For Wordsworth, the ontological unity of which humankind forms a part at times inspires a longing for division, and at times coincides with the helplessness of isolation and alienation; the failure of human society and actions exacerbates both the longing and the helplessness. It is the hidden strength of the sympathetic imagination to reconcile humankind to the longing or the alienation, and maybe to overcome either.

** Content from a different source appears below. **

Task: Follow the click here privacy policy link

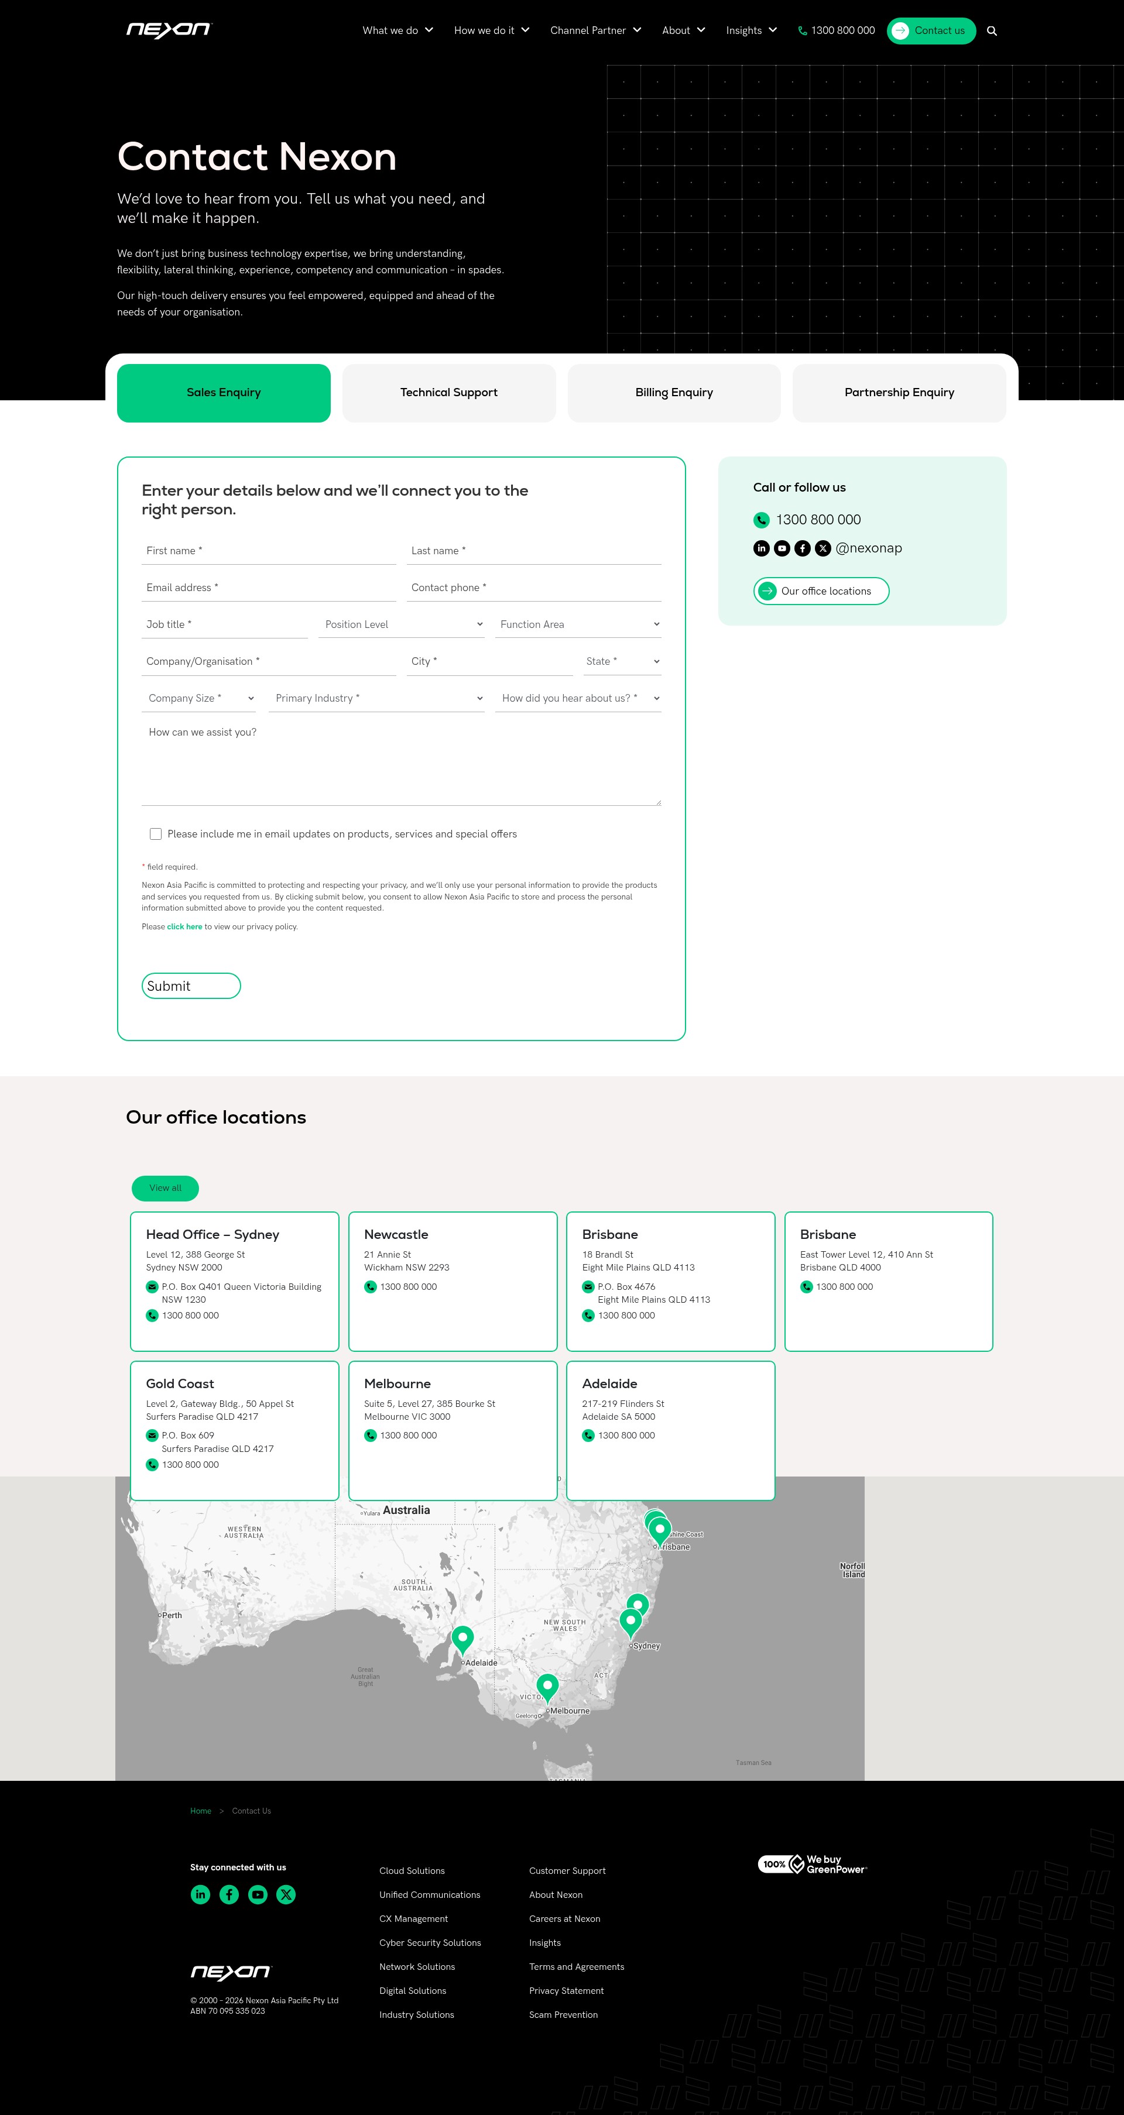Action: pos(185,926)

It is a problem that turns back on the poet in his own work, because poetry is just such an act of sympathetic imagination, and a means of bringing the world into the right light; but it cannot escape, any more than people in the world, the alternatives of longing for division and alienation from existence. It too must proceed from those foundations, which is why Wordsworth, far from being drawn to the self as a narcissist or egoist, is drawn there because he cannot claim to be exempt; and his own encounters with longing and alienation, his self-accusations, his self-doubts, and the doubts he feels about the world, are generalizable, even without his having to say so, because he has located the movements of theology within himself. Terms like “longing for division” and “alienation,” and even grace, are not exclusively religious in their application, but they owe a great deal to religious origins and theological argument; for a poet, though, they are tools that permit for such breadth of illumination to proceed from an account of a single self.
In the twentieth century and the early part of the twenty-first too, the late poetry of Geoffrey Hill attempts the same (and with success). Wordsworth finds most of what he needs in Milton; Adam’s self-reproach in Book 10 of Paradise Lost is the first Romantic lyric. I don’t agree with Harold Bloom that Milton casts a shadow on all later poets, but I believe that Milton-in-Wordsworth does, because of how Wordsworth adapts for so many new contexts what Milton had mastered in another. Reading Milton’s Paradise Lost with Wordsworth in the front of one’s memory, it is hard not to feel that the epic is not already an epic of a self: choice is one of its great themes; responsibility is another; and creation another still.
In Milton, Wordsworth found the resources to account for the self so that he was also accounting for the world. The former was not mere predilection, but a belief that any account of the world must be defined by, arbitrated through, the self. At the same time, the threat was apparent to Wordsworth: a poetry defined and arbitrated by the self might be too narrow, too particular to offer a persuasive account of the world, might fail to hold anything beyond personal foibles and failings to account.